JavaScript Scrapers: Overview of Capabilities
JavaScript scrapers are the ability to create your own full-fledged scrapers with any complex logic using the JavaScript language. At the same time, in JS scrapers, you can also use all the functionality of standard scrapers.
Features
Using the full power of A-Parser, you can now write your own scraper/regger/poster with any complex logic. JavaScript with ES6 capabilities (v8 engine) is used to write code.
The code of scrapers is as concise as possible, allowing you to focus on writing logic; A-Parser takes care of working with multithreading, network, proxies, results, logs, etc. The code can be written directly in the parser interface by adding a new parser in the Parser Editor. You can also use third-party editors, such as VSCode, to write scrapers.
Automatic versioning is used when saving the scraper code through the built-in editor.
Working with JavaScript scrapers is available for Pro and Enterprise licenses
Access to the JS Parser Editor
If A-Parser is used remotely, then for security reasons, the JS Parser Editor is not available by default. To open access to it, you need to:
- set a password
- add the following line to config/config.txt:
allow_javascript_editor: 1
- restart A-Parser
Instruction for use
In the Parser Editor, create a new scraper and give it a name. By default, a simple example will be loaded, based on which you can quickly start creating your own scraper.
If a third-party editor is used to write code, then you need to open the edited scraper file in the /parsers/
folder
When the code is ready, save it and use it as a regular scraper: in the Task Editor, select the created scraper, if necessary, you can set the necessary parameters, stream configuration, file name, etc.
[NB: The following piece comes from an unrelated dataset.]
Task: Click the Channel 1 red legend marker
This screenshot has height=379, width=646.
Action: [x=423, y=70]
The created scraper can be edited at any time. All changes related to the interface will appear after re-selecting the scraper in the list of scrapers or restarting A-Parser; changes in the scraper logic are applied when the task with the scraper is restarted.
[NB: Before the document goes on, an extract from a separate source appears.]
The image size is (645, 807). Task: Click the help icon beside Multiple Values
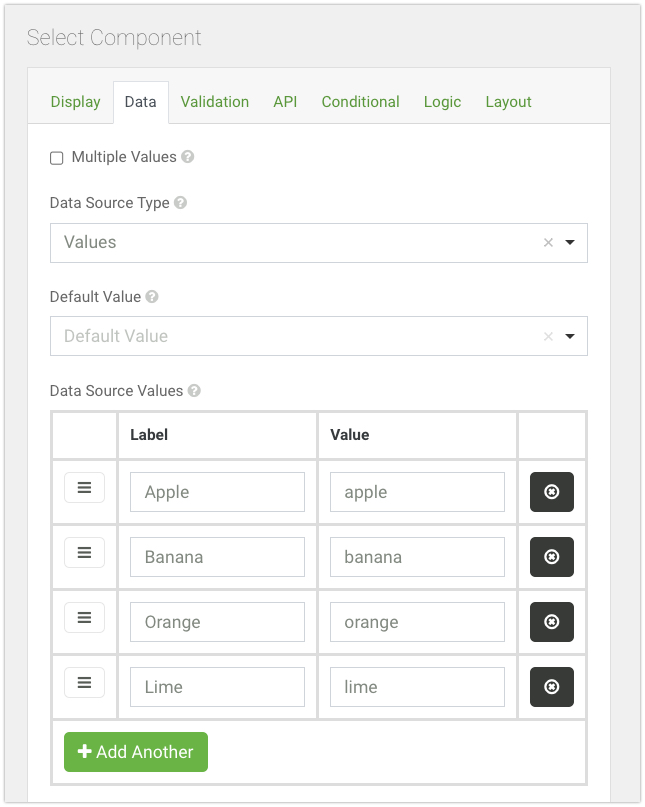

For each created scraper, the standard icon is displayed by default, you can add your own in png or ico format by placing it in the scraper folder in /parsers/
:
General principles of operation
By default, an example of a simple scraper is created, ready for further editing:
class Parser {
constructor() {
this.defaultConf = {
results: {
flat: [
['title', 'HTML title'],
]
},
results_format: '$query: $title\\n',
parsecodes: {
200: 1,
},
max_size: 200 * 1024,
};
}
*parse(set, results) {
this.logger.put("Start scraping query: " + set.query);
let response = yield this.request('GET', set.query, {}, {
check_content: ['<\/html>'],
decode: 'auto-html',
});
if(response.success) {
let matches = response.data.match(/<title>(.*?)<\/title>/i);
if(matches)
results.title = matches[1];
}
results.success = response.success;
return results;
}
}
The constructor is called once for each task. It is necessary to set this.defaultConf.results
and this.defaultConf.results_format
, the rest of the fields are optional and will take default values.
The this.editableConf
array determines which settings can be changed by the user from the A-Parser interface. You can use the following field types:
combobox
- drop-down menu selection. You can also make a preset selection menu for a standard scraper, for example:
['Util_AntiGate_preset', ['combobox', 'AntiGate preset']]
combobox
with the ability to select multiple items. You need to additionally set the parameter{'multiSelect': 1}
:
['proxyCheckers', ['combobox', 'Proxy Checkers', {'multiSelect': 1}, ['*', 'All']]]
checkbox
- checkbox, for parameters that can only have 2 values (true/false)textfield
- text fieldtextarea
- text field with multiline input
The *parse
method is a generator, and for any blocking operation, it must return yield (this is the main and only difference from a regular function). The method is called for each request received for processing. set
(a hash with the request and its parameters) and results
(a blank for results) must be passed. It is also mandatory to return the filled results
, setting the success flag.
Automatic versioning
The version has the format: Major.Minor.Revision
this.defaultConf = {
version: '0.1.1',
...
}
The Revision value (last digit) is automatically incremented with each save. Other values (Major, Minor) can be changed manually, as well as reset Revision to 0.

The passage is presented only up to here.